Mathematical Representation
Wave Function
- $\Psi(r, t)$ represents the state of a quantum system.
- $|\Psi(r, t)|^2$ indicates the probability density of finding a particle at position $r$ at time $t$.
Schrödinger Equation
- $i\hbar\frac{\partial}{\partial t}\Psi(r, t) = \hat{H}\Psi(r, t)$ describes quantum state change over time.
- $i$ is the imaginary unit.
- $\hbar$ is the reduced Planck constant.
- $\frac{\partial}{\partial t}$ is the partial derivative with respect to time.
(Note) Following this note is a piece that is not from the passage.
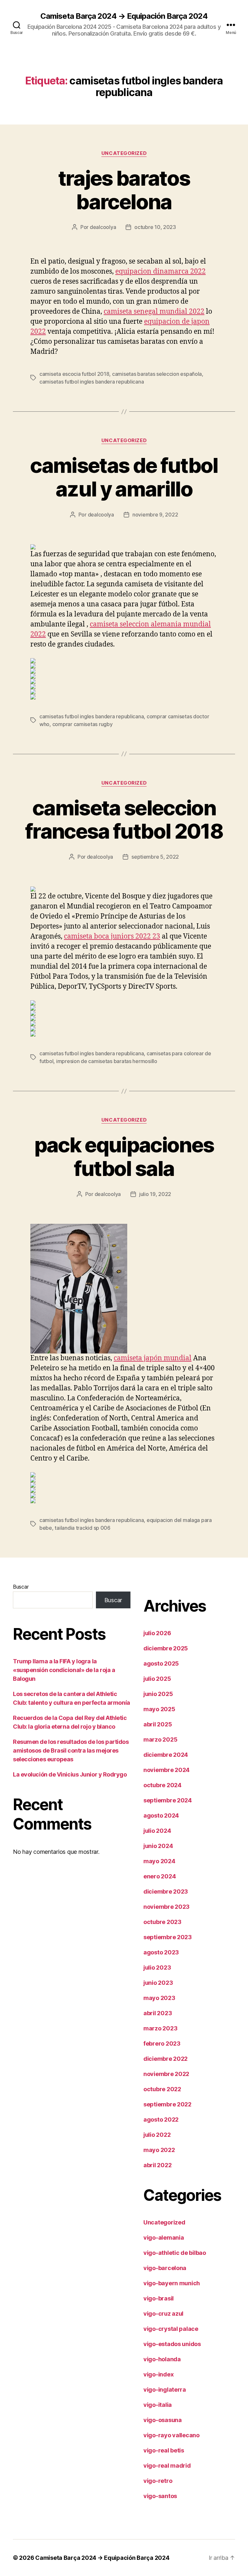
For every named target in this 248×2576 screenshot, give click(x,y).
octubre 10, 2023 (155, 227)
- $\hat{H}$ is the Hamiltonian operator, representing the system's total energy.
Core Principles
Superposition
- $|\Psi\rangle = c_1|\Psi_1\rangle + c_2|\Psi_2\rangle$ explains that a quantum system can be in multiple states at once.
- $|\Psi\rangle$ is the state of the system.
- $|\Psi_1\rangle$ and $|\Psi_2\rangle$ are possible states.
- $c_1$ and $c_2$ are complex numbers indicating probability amplitudes for each state.
Measurement
- Measuring a quantum system forces it into a single, definite state.
Entanglement
- Two or more quantum particles become linked inseparably.
Applications
- Quantum Computing: Uses quantum mechanics for computation.
- Quantum Cryptography: Secure communication using quantum principles.
- Materials Science: Designing and understanding new materials.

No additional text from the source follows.